The simple adoption of an adult child does not require the consent of the parents
The effects of a simple adoption
a) Surname and first name of the child
In principle, the adopted person keeps their original surname, to which the surname of the adoptive parent is added (if the adopted person is an adult, this addition requires their consent).
However, the court may, at the request of the adoptive parent and with the consent of the adopted person if they are over 13 years of age, decide that the adopted person will bear only the surname of the adoptive parent
At the request of the adoptive parent(s), the court may also change the child's first name (art. 361 of the Civil Code, which refers to paragraph 7 of art. 357 of the Civil Code).
b) Maintenance obligation
Simple adoption creates a maintenance obligation between the adoptive parent and the adopted person and vice versa. The biological parents also have the same obligation, but only if the child can prove that they were unable to obtain support from their adoptive parents.
c) Inheritance rights
The adopted person can inherit from both families: from their original family and from their adoptive parents, in the same way as a biological child.
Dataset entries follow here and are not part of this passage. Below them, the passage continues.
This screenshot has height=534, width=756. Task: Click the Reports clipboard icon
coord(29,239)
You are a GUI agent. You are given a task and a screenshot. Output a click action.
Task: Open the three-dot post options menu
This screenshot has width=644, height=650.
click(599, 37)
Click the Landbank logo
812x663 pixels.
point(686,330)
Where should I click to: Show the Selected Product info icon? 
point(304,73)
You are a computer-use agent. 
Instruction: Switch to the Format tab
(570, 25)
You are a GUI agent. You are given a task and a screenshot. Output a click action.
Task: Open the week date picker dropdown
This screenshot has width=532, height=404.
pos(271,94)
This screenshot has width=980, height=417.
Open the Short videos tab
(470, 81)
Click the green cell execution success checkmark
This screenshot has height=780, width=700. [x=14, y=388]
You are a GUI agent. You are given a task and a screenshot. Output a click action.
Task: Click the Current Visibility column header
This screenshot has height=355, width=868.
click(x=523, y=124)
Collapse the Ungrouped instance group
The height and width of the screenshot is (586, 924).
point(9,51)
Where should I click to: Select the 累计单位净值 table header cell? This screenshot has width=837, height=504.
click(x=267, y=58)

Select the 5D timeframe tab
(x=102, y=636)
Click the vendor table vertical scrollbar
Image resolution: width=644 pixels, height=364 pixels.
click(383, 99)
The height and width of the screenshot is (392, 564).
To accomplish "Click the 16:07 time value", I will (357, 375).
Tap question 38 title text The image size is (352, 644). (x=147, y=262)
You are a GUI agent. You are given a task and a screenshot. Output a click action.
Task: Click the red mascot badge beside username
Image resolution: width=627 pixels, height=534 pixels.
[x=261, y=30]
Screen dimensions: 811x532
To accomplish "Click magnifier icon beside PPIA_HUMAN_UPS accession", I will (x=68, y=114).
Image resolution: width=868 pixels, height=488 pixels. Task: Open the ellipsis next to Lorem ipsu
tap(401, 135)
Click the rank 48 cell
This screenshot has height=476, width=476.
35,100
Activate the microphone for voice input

With regard to transfer duties, a child who has been the subject of a simple adoption does not, in principle, benefit from the rates and allowances for lineal descendants with regard to their adoptive parents. However, there are exceptions to this principle.
In fact, the law provides for several exceptions to this principle, the applicable regime being that of transfers between lineal descendants. This is the case for example:
For children (and their descendants) from a first marriage of the spouse of the adoptive parent, which also includes any children previously adopted (full adoption) by the spouse of the simple adoptive parent, and those born from any other relationships (out of wedlock) of the spouse of the adoptive parent.
Simple adoption must fulfil several conditions, that must be applied so that the adoption granted cannot be invalidated. The principle condition being the law applicable to the adoption. Under current French legislation, a British citizen cannot adopt an adult or child. The recent Act reforming adoption in France does not amend any of the national rules.